O mais legal é que tens um inventário e podes equipar ao mesmo tempo diversos itens, colocando-os em diferentes pontos do corpo, como cabeça, braços esquerdo e direito, pés, peito e, claro, cu. Pra tornar o jogo fácil pros jogadores japoneses perdedores, porque agora é moda no Japão só quererem saber de jogo fácil pra não ficar frustrado e sair fazendo bukkakke nos Oral Bar (pelo menos foi o que o produtor disse numa entrevista), criaram um sistema de experiência que vai aumentando o teu status e vai te tornando invencível.
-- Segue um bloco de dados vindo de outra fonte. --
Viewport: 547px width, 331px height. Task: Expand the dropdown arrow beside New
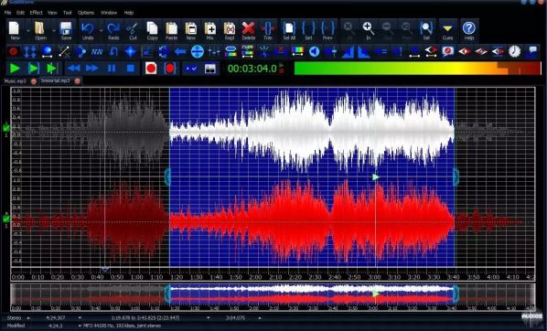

Ou vai ver só esqueceram de testar o jogo com afinco e ele acabou ficando fácil demais: no início ainda tem uma certa dificuldade, mas ao chegar nos níveis mais avançados fica uma barbada matar os muitos mestres, o que é o maior defeito do jogo, pois os chefes tem dezenas de ataques engenhosos, mas mal vão ter tempo de usá-los contra o SUPER ALUCARD. (Auuuuu. Isso me lembra de quando presenciei o Rogilio jogando a versão pra Saturn. Quanta alegria e diversão.)

Os gráficos e animações são extremamente bons, fica um monte de tela carregada na memória do playstation e tiveram o bom senso de não transformar em 3D. As músicas são um show a parte, uma mistura de cantorias gródicas homossexuais com rockzinho japonês que combina perfeitamente com a PASSIVIDADE do personagem, tudo isso culminando no acochampanhantissimo tema final I AM THE WIND (aaaau, gente boa!). Não tem quem não sinta um pouco de vontade de liberar o boró após jogar muito isso (a não ser eu, é claro, que sou imune a esse tipo de putice por causa de um chip implantado em meu cérebro numa experiência militar secreta pra criar o machão perfeito).

Um detalhe legal é que, para unir esse jogo às versões anteriores, que era algo que o produtor Iga Fumacigarro considerava pouco explorado, ele botou todos os inimigos dos outros jogos e, através da história, vai unindo os diversos Castlevanias de nintendo, super nes e pc engine, te fazendo inclusive enfrentar clones dos heróis desses jogos. Durante o prólogo tu joga a ultima fase do Round of Blood do pc engine, ainda com o matador de vampiro que usa chicote, e quatro anos depois ressurge o castelo do Drácula. O matador de vampiros some e o grandioso e exuberante Alucard vai ao castelo para ver se seu pai voltou a vida e pra dizer coisas como "Adeus, minha amada terra natal. Meus olhos nobres jamais contemplarão teu solo novamente."

E pra fodanchar bem, foi tudo projetado pra enganar o jogador: o marcador de progresso, se conseguires descobrir alguns itens secretos e a maneira de passar pelo final falso, vai até 200%, surgindo um novo castelo pra tu explorar após o final falso.

Existem muitos outros detalhes impressionantes, como os ajudantes que podes carregar (que vão desde um morceguinho que PENSA EM TE COMER SE TU TAMBÉM VIRA MORCEGO a uma fadinha que, sem mais nem menos, às vezes decide que é hora de voar de perna aberta), as magias que se ativa fazendo movimentos street fighter com o controle, armas que vão da cimitarra ao nunchaku, e personagens deliciosamente sofreqdissimos, como o bibliotecário safado que até te vende estratégias pra derrotar os mestres. Eu perderia muito tempo para elogiar essa obra-prima como ela merece. Vou ficar aqui com o meu CD, apenas passando ele na jeba e me prostrando diante das ondinhas da Konami.

PS: Que merda. Não recomendo passar CD vagabundo na jeba. Aconteceu uma coisa muito estranha com a ponta do meu TRÓLEGOS.